* **TASK**: Repeat every line of the data exactly; the pictures stay out.

* **EXERCISE MATERIAL**:
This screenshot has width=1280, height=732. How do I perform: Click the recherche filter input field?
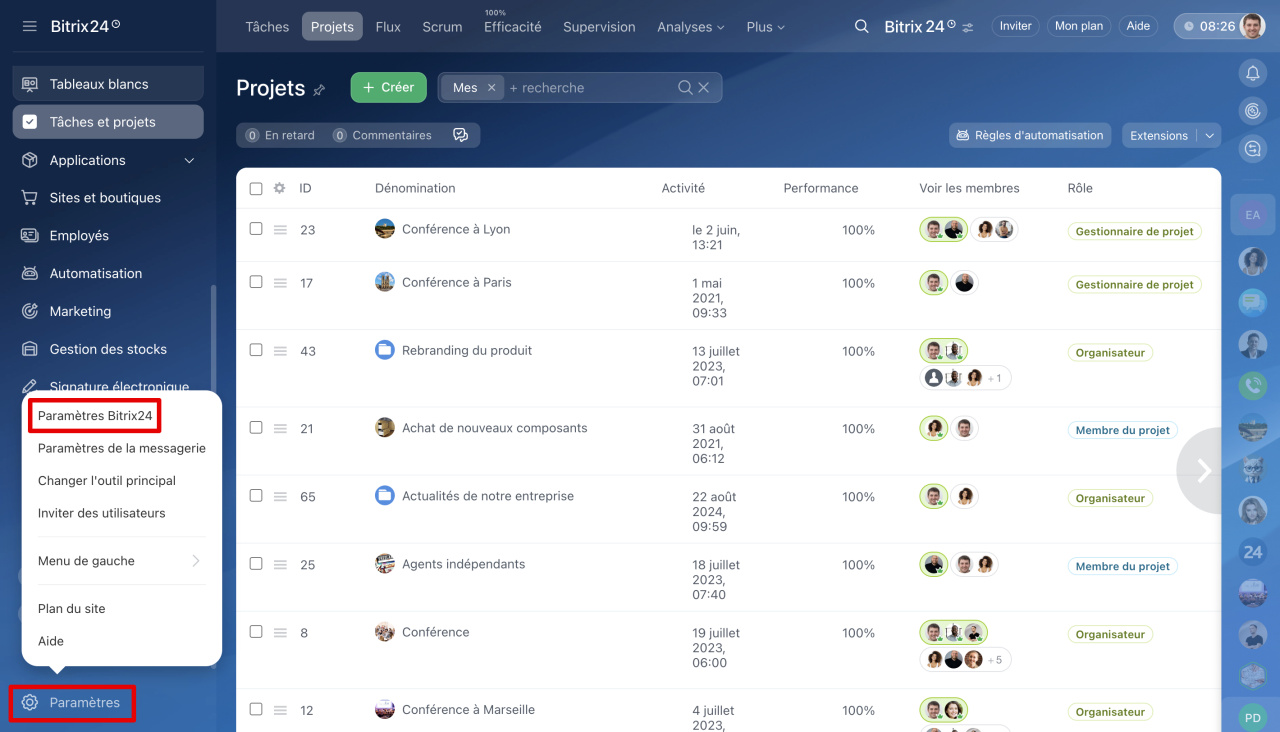click(x=590, y=88)
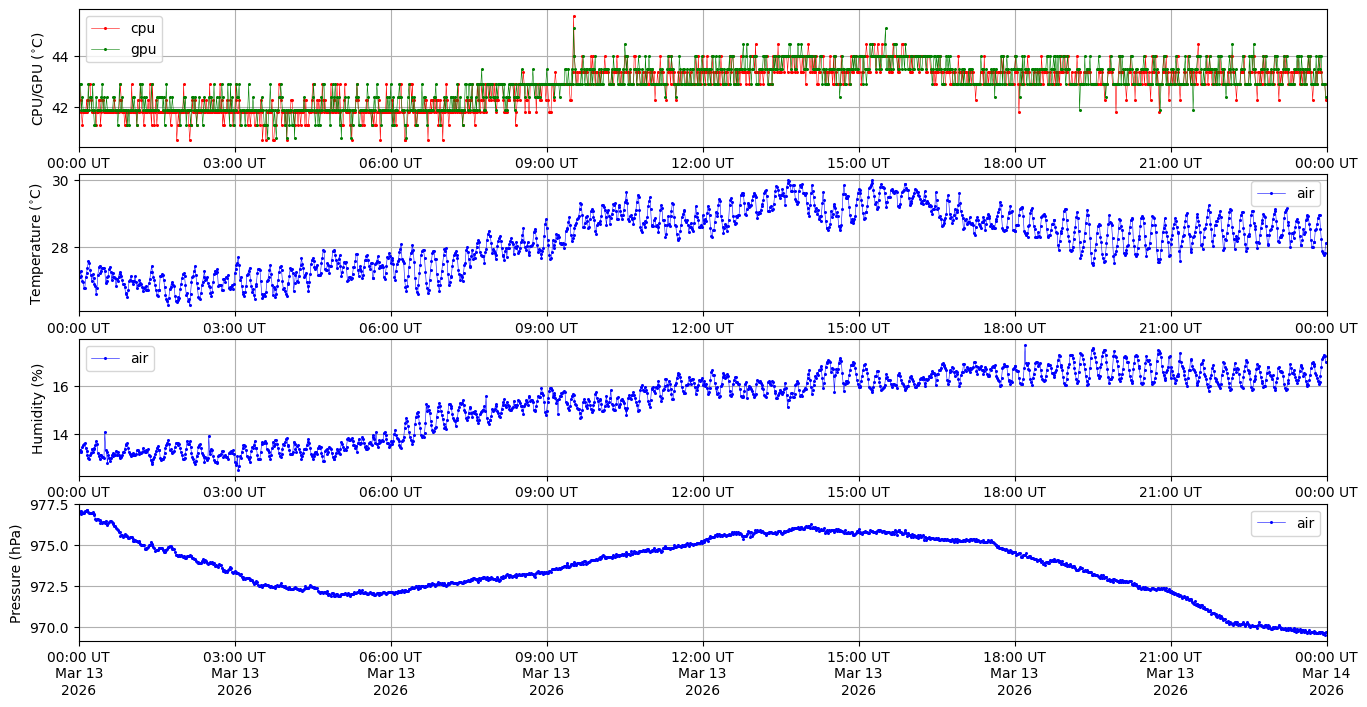Click 09:00 UT tick below CPU/GPU chart

tap(546, 163)
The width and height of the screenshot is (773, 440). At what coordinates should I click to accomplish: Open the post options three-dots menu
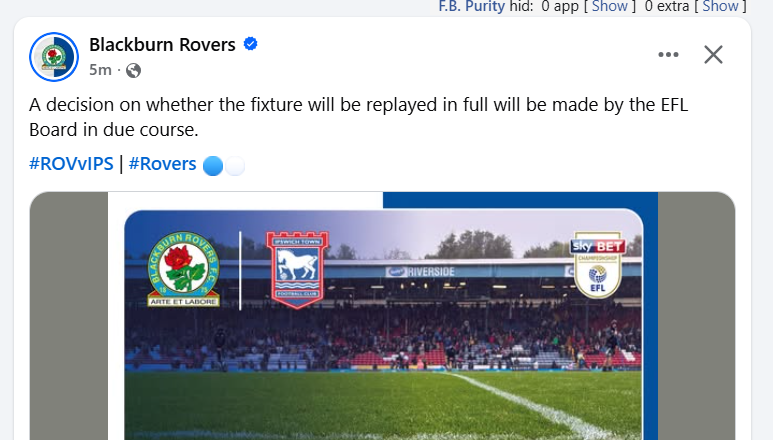[x=668, y=55]
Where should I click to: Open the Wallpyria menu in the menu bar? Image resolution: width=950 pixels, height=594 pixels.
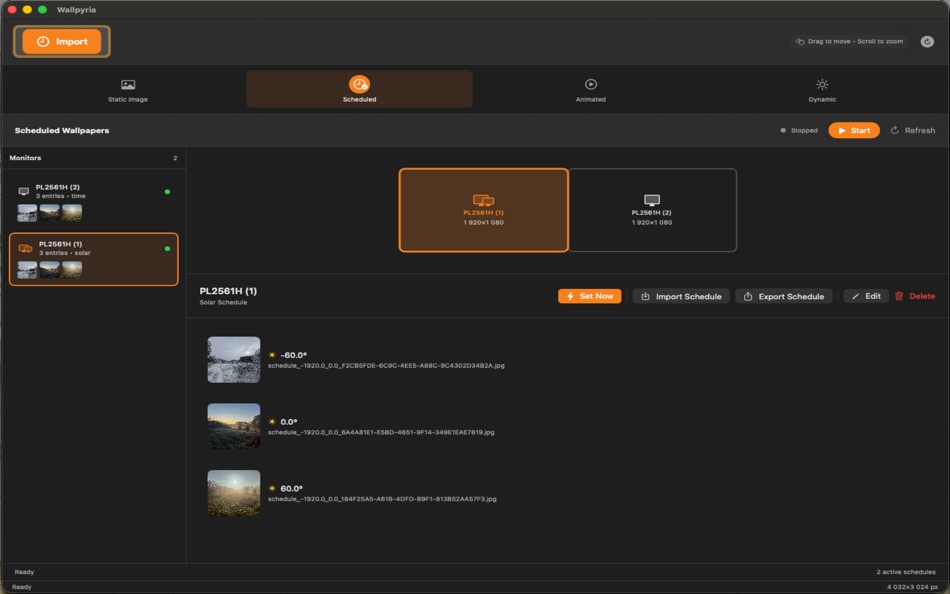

* **ANSWER SPACE**:
This screenshot has width=1280, height=732. How do I perform: Click the recherche filter input field?
click(x=590, y=88)
Click 09:00 UT tick below CPU/GPU chart

tap(546, 163)
The width and height of the screenshot is (773, 440). At what coordinates should I click to accomplish: Open the post options three-dots menu
[x=668, y=55]
Where should I click to: Open the Wallpyria menu in the menu bar? Image resolution: width=950 pixels, height=594 pixels.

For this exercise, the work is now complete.